Motherless Brooklyn review: a brilliant, multi-faceted noir with the composure of an Edward Hopper painting

Gugu Mbatha-Raw and Edward Norton in Motherless Brooklyn - WARNER BROS. ENTERTAINMENT INC.
Gugu Mbatha-Raw and Edward Norton in Motherless Brooklyn - WARNER BROS. ENTERTAINMENT INC.

Dir: Edward Norton; Starring: Edward Norton, Gugu Mbatha-Raw, Alec Baldwin, Willem Dafoe, Michael K Williams, Bobby Cannavale, Bruce Willis. 15 cert, 144 mins.

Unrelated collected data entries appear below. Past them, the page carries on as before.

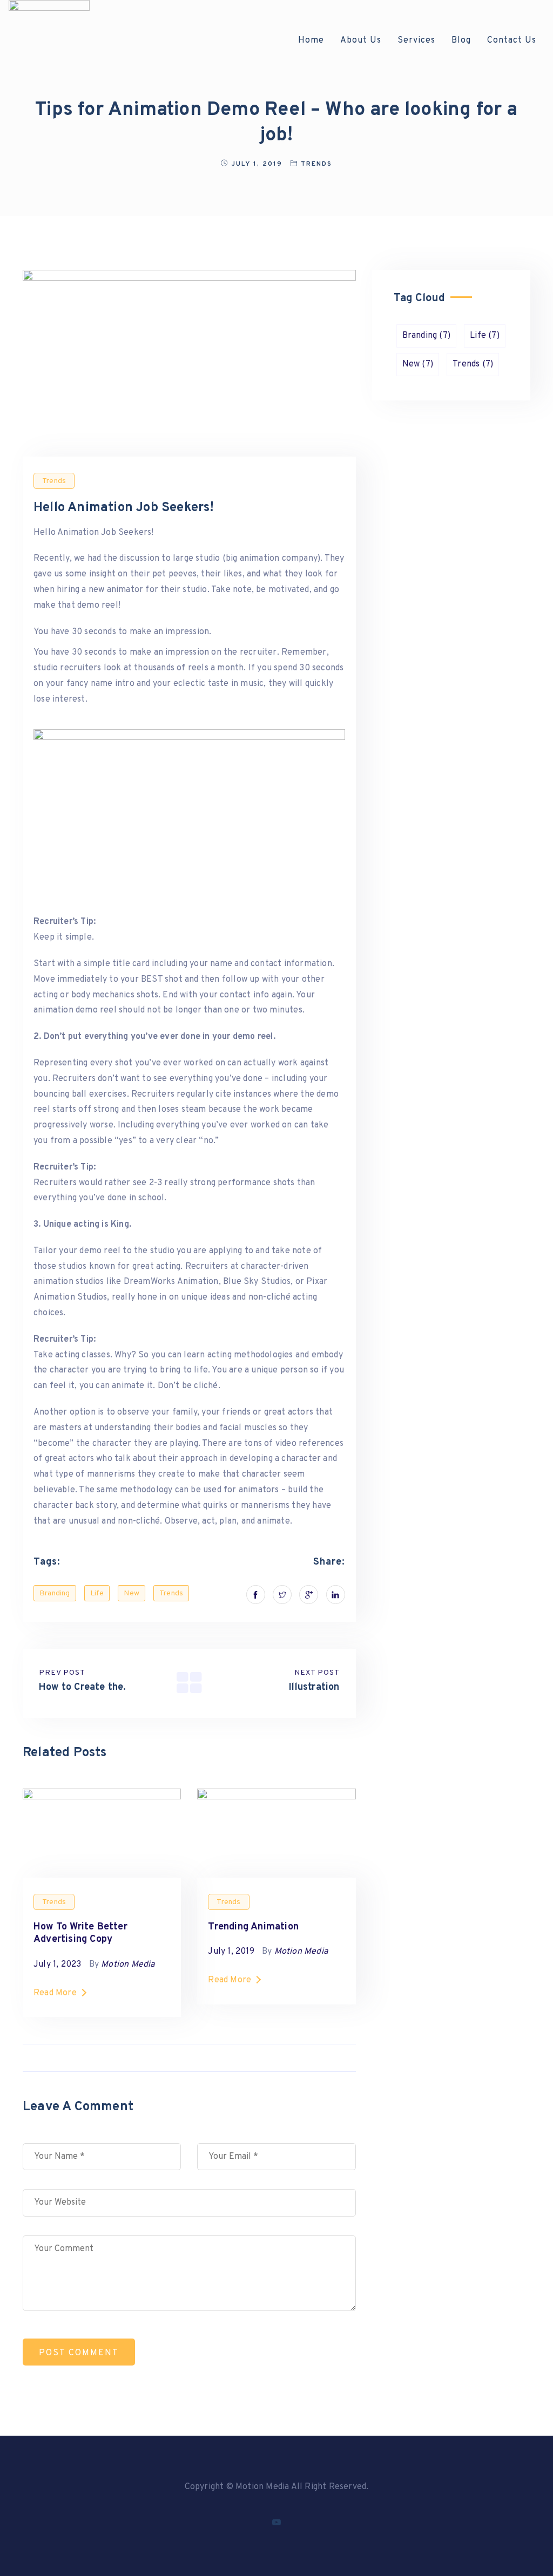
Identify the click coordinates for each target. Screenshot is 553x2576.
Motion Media (127, 1964)
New (131, 1593)
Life (97, 1593)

The best film noirs aren’t merely mysteries, but excavations – long, dark digs that break open the bone vaults of the past to find the roots of a present unease. Edward Norton’s Motherless Brooklyn is just such a film. It slinks through the shadows of late-1950s New York with its collar pulled up against the cold, joining the dots in a conspiracy that’s as intimate and current as it is bygone and vast, while The Maltese Falcon and Chinatown swirl in its unquiet mind.

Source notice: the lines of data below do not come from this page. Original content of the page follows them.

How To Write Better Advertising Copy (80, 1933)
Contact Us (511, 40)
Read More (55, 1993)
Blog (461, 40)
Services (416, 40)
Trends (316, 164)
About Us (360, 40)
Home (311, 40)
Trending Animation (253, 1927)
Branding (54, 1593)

Norton, who wrote, directed and stars, freely adapted the screenplay from a 1999 novel by Jonathan Lethem, though his plot bears little resemblance to Lethem’s, which was set in the (then) present and featured a bizarre conspiracy involving sea urchins. The only thing ported across from the text intact is its lead character: Lionel Essrog, a private eye with Tourette’s syndrome whose “head full of broken glass” turns over clues as obsessively and creatively as it does words.

Lionel is a classic Norton role – a human jigsaw piece you gradually realise you’ve been looking at upside down all along – and his performance is both deeply felt and carried off with astonishing technical prowess. (It’s incredible how quickly Lionel’s Tourettic tics just become part of the character’s texture; something like Elliott Gould’s bemused asides in The Long Goodbye.)

Yet the film is not an actor’s showcase – or not just one of those, at least. Norton may loom large in the credits, but Lionel is a tiny morsel of a figure on an urban landscape that often feels as if it’s about to hinge up around him and swallow him alive.

You can almost sense the city licking its lips when Lionel witnesses the murder of his boss and mentor Frank Minna – a rare role of value for Bruce Willis – who is shot during a meeting with some mysterious but clearly unsavoury types. Following the meagrest of leads and his best gumshoe instincts, Lionel finds himself repeatedly drawn to some seemingly unrelated figures.

One is Moses Randolph (Alec Baldwin), an ambitious, autocratic town planner modelled on New York’s real-life postwar master builder Robert Moses, but who also trails a distinct top note of Trump. Another is a bearded crank played by Willem Dafoe – an initially unidentified thorn in Randolph’s side. A third is Laura Rose (Gugu Mbatha-Raw), a lawyer and community activist from Harlem, and by no means a conventional femme fatale, whose ex-soldier father (Robert Wisdom) owns a buzzy Harlem jazz joint: this, too, is also somehow umbilically linked to Minna’s fate.

Lionel’s investigation quickly turns into a puzzle that seems to encircle the entire city, and is often (perhaps intentionally) hard to follow in the way the plots of the chewiest noirs often are. But Norton takes his time with it; leaves space to let the details breathe.

There is a glorious sequence in which Lionel and Laura listen to a Miles Davis-esque trumpeter performing on stage at the club – he’s played with taciturn magnetism by Michael K Williams, though the notes are being blown on the soundtrack by Wynton Marsalis – and it’s as if you’re right there with them, enveloped in the music and the smoke. The outstanding, jazz-infused score by Daniel Pemberton is so poised and spare, you can feel the wind blowing through it.

The film has old-fashioned crowd-pleasing instincts, and is more interested in playing with noir than pushing it through a sieve: Norton hasn’t set out to make another Inherent Vice, or Under the Silver Lake. It is also a brilliant, multi-faceted portrait of urban loneliness.

Scenes are composed and lit like Edward Hopper paintings, while the plot lays bare the insidious ways in which division and alienation can be sewn into a place’s very fabric. It took Norton two decades to get Motherless Brooklyn made, and the result is a film that’s wondrously out of time: one in which the hero isn’t out to save the world, just understand it.